A few minutes later, the aircraft emerged out of the cloud and landed, albeit, a bit fast on runway 19, without any further incident. They safely came to a stop, turned left at Lima and taxied off to the military apron, also known as the farm, to regular operators at Cape Town.

The emergency crews stood down, we turned the ILS back to runway 01 and peace and calm returned to the tower. I think my colleague was more worried about the poor seagulls than anything else and I needed another strong coffee. I think the jet was in the air for less than 10 minutes.

I convinced my colleague I needed to go across and see the crew and chat with them. I drove around the airfield – in those days you could and duly met the crew at 35 Squadron. The new copilot was sitting on the door stairs shaking like I don’t know what and looking whiter than white. The commander and the flight engineer were on the other side of the jet inspecting the damage.

Having a debrief with the crew, it transpired they had a number 2 engine compressor stall at V1, continued the departure and as they rotated, those seagulls got airborne. They took a whole lot through the number 3 engine, as well as suffering multiple bird strikes to various parts of the right-hand side airframe and wing. If my memory serves me correct, there were about 27 birdstrikes. The commander, wisely, decided not to shut down any of the engines, and was quite happy to take runway 19. In fact, it never entered his mind to land on that runway.

One of the things we also discussed, was the Commander saying it also made a big difference knowing the controller. The relationship in such situations is so much better knowing its not a voice on the other side but a mate and someone who understands the situation and cares. I remember those words still – the importance of knowing the basic operating parameters of the various aircraft that use the airfield and also getting to know as many pilots as possible. Nothing beats a friendship in difficult times.

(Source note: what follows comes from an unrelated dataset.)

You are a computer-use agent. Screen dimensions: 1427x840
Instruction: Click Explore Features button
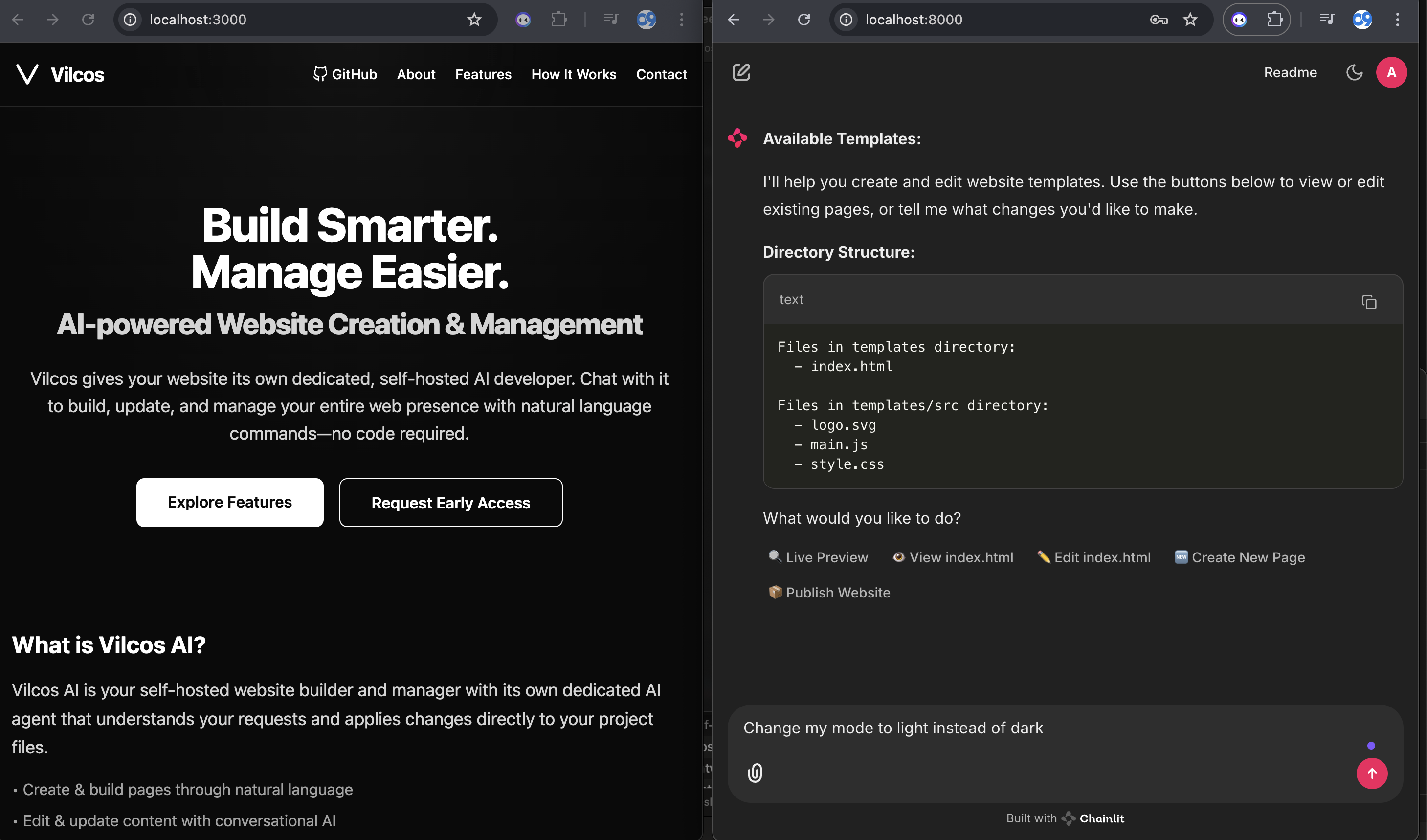[x=229, y=502]
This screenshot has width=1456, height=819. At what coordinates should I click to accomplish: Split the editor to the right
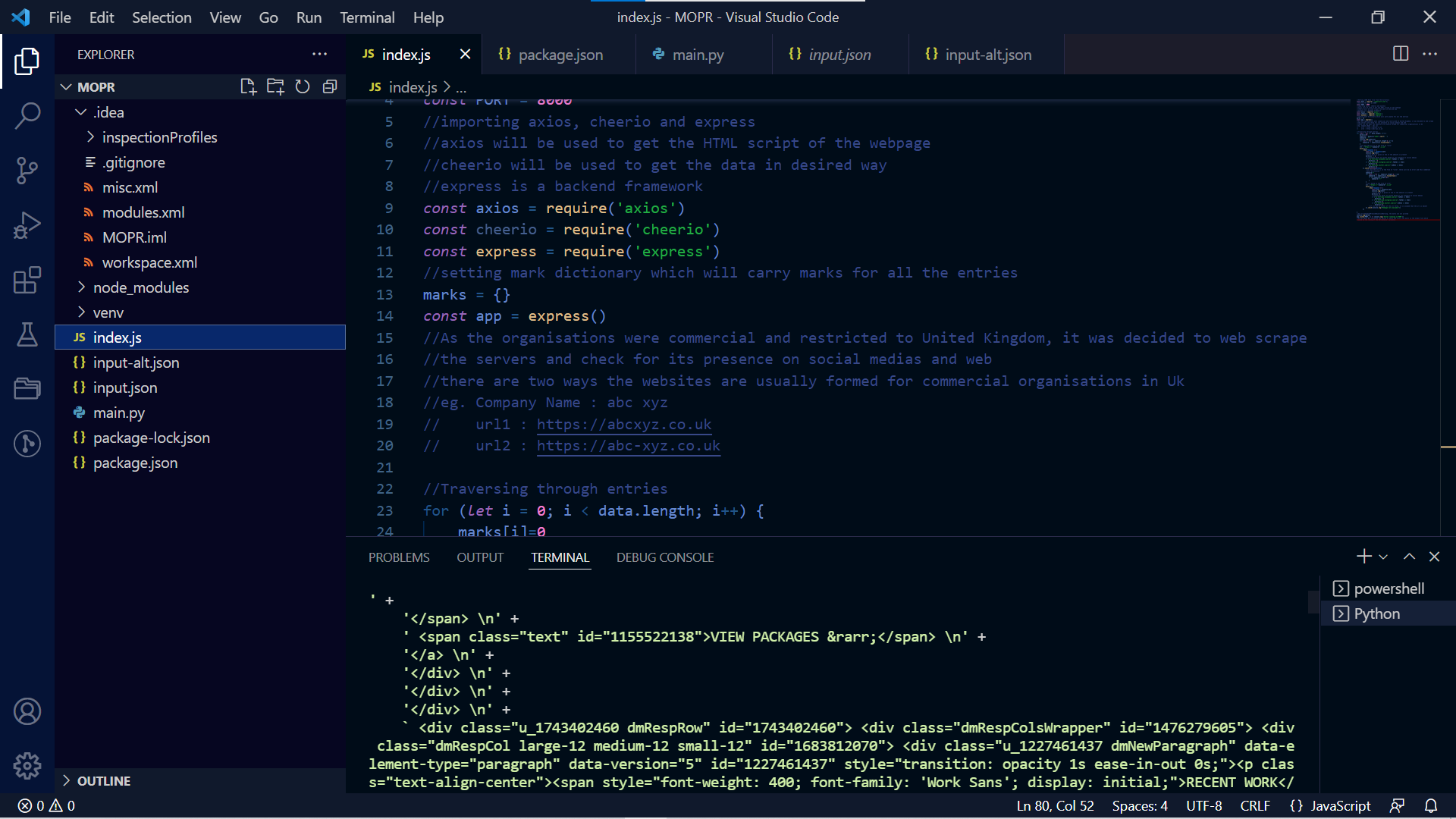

Just goes to show how much one can learn from “bartalk” and “hangartalk”. He also said stopping that jet on runway 19 was no problem at all. You can't buy experience and common sense, as the old expression goes!

I returned to the tower, filled in the paperwork and carried on with the shift. Little did I know what was about to happen in the passages of headquarters. I was subsequently called in and asked why we let the jet land on runway 19 with a tailwind! I really did not see the problem and made perfect sense to me. But not for the jamstealers in Forum Gebou, Pretoria. Remember in those days, we were still part of the CAA and that was where the CAA Head Office was. I can remember for weeks after the incident, we were in trouble because it was not a wise decision to let the jet land on runway 19 and “what if it went off the end of the runway?”. Of course, they did not like my reasoning that if they could not land on a 10500ft runway, they should not be flying! And after all, this was an abnormal situation, We were instructed to refresh ourselves on the factors one must consider when picking a runway for landing and the dangers of landing with a tailwind.

To my colleague and myself, it was just a normal day at the office, disturbed by an emergency, which was quickly and safely handled! At least it had a happy and unexpected ending a few months later, when we were both presented with a Golden Award from the Chief of the SAAF, for outstanding contribution to flying safety. It was not expected and we just saw it as doing our work. That quickly shut up the Forum Gebou !!

In conclusion and interestingly, the SAAF used to do their Falcon 50, and subsequently their Flacon 900, training at Flight Safety, in Paris. The scenario was replayed in the simulators and many pilots, who were given the scenario, struggled to recover and land safely. Just shows the exceptionally high standard of our Air Force pilots.